-- Provided passage follows --

WJNA
- Westminster, South Carolina; United States;
- Broadcast area: Elberton, Georgia
- Frequency: 96.7 MHz
- Branding: GNN Radio

Programming
- Format: Christian radio
- Affiliations: GNN Radio

Ownership
- Owner: C.T. Barinowski; (Augusta Radio Fellowship Institute, Inc.);

History
- First air date: 1998 (as WDDA at 105.1)
- Former call signs: WDDA (1998) WEHR (1998–2005) WLVX (2005–2008) WSGC-FM (2008–2015) WSGC (2015) WVGC (2015) WSNW-FM (2015–2016) WMYQ (2016) WVGC (2016–2020)
- Former frequencies: 105.1 MHz (1998–2012) 105.3 MHz (2012–2015)

Technical information
- Licensing authority: FCC
- Facility ID: 84470
- Class: C3
- ERP: 22,500 watts
- HAAT: 106 meters (348 ft)

-- Provided passage concluded --
-- Data follows --

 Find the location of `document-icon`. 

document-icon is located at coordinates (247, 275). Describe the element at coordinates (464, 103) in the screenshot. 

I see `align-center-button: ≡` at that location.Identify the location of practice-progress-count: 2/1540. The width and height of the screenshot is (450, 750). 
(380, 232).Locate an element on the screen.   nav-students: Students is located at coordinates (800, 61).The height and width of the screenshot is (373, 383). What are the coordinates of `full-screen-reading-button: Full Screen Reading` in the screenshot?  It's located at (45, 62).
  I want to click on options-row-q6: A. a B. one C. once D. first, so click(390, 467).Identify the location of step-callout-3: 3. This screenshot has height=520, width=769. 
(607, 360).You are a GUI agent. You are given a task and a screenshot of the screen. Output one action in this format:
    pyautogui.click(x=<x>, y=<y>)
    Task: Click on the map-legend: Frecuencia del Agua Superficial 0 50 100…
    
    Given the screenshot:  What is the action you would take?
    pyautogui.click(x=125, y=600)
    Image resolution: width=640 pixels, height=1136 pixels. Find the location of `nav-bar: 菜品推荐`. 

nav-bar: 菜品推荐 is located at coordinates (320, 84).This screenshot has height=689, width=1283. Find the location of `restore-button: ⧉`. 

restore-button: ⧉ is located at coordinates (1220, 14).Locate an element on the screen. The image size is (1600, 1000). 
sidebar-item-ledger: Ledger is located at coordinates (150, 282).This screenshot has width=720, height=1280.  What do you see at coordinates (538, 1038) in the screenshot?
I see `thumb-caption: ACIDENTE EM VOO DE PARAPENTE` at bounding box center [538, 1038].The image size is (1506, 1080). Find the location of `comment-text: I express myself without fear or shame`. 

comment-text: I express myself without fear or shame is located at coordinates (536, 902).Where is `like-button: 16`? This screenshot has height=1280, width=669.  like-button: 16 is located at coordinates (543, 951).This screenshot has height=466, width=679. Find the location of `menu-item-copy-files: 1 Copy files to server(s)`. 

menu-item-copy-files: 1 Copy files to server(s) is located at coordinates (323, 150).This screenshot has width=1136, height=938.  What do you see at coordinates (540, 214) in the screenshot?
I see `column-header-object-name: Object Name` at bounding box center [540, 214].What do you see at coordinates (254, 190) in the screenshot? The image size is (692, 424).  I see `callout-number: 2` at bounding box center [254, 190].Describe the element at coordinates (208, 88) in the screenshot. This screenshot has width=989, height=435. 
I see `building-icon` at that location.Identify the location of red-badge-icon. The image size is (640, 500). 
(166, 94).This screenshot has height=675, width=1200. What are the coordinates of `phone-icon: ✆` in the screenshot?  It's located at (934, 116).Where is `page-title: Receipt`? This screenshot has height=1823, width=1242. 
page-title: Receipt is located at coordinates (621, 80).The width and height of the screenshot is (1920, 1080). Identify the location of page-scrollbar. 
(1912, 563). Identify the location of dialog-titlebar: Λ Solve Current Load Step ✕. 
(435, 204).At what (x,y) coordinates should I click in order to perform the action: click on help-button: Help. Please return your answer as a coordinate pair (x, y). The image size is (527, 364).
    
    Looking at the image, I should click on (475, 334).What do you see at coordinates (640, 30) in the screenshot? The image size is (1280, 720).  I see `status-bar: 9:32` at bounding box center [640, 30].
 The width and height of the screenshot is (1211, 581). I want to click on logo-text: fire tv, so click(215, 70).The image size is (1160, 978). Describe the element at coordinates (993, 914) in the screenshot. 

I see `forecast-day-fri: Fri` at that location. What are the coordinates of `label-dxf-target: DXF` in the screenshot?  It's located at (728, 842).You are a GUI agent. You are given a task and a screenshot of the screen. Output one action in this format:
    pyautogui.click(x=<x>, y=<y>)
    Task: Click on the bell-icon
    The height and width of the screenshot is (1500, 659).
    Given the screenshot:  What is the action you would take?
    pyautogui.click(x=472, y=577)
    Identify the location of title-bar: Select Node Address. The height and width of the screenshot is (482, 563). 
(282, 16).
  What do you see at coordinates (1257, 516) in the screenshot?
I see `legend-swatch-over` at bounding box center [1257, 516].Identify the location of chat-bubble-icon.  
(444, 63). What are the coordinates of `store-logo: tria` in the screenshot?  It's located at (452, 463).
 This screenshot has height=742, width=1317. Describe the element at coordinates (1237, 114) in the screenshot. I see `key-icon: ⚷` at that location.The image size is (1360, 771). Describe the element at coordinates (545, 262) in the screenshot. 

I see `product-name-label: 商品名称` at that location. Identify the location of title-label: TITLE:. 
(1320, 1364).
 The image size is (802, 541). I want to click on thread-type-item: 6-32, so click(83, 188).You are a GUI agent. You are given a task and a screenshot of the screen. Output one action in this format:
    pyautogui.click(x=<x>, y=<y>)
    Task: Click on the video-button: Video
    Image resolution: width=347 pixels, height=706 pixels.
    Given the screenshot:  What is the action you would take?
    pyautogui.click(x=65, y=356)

-- Data concluded --

* [Task instructions]
A – In the WJNA radio station profile, what frequency did the station use from 2012 to 2015?
B – Carry on the WJNA radio station profile from its last line.
The rows have nothing to do with the WJNA radio station profile.

* [Results for each task]
A – 105.3 MHz

B –
- Transmitter coordinates: 34°41′15″N 82°59′16″W﻿ / ﻿34.68750°N 82.98778°W

Links
- Public license information: Public file; LMS;
- Website: gnnradio.org

= WJNA-FM =

WJNA (96.7 FM) is a radio station licensed to Westminster, South Carolina, United States. The station is currently licensed to Augusta Radio Fellowship Institute, Inc. It first began broadcasting in 1998 under the call sign WDDA.

==History==

Former logo used from 2005-2008

The station went on the air at 105.1 FM as WDDA on January 20, 1998 but quickly changed call signs to WEHR on March 6, 1998. On July 1, 2005, the call sign was changed to WLVX with an urban contemporary format as "Love 105.1". On May 9, 2008, the WSGC-FM call sign and country music format dropped from 92.1 FM (now WLHR-FM) were moved to 105.1 FM as "105.1 WSGC".

On March 15, 2010, WSGC-FM moved from Elberton, Georgia to Tignall, Georgia and switched frequencies from 105.1 to 105.3 MHz. The license was issued for this change on February 3, 2012.

On January 6, 2014, WSGC-FM moved from 105.3 to 96.7 MHz. The license was issued for this change on February 2, 2015, and on May 18, 2015, the callsign was slightly changed to WSGC, dropping the "-FM" suffix.

On July 2, 2015, WSGC went silent.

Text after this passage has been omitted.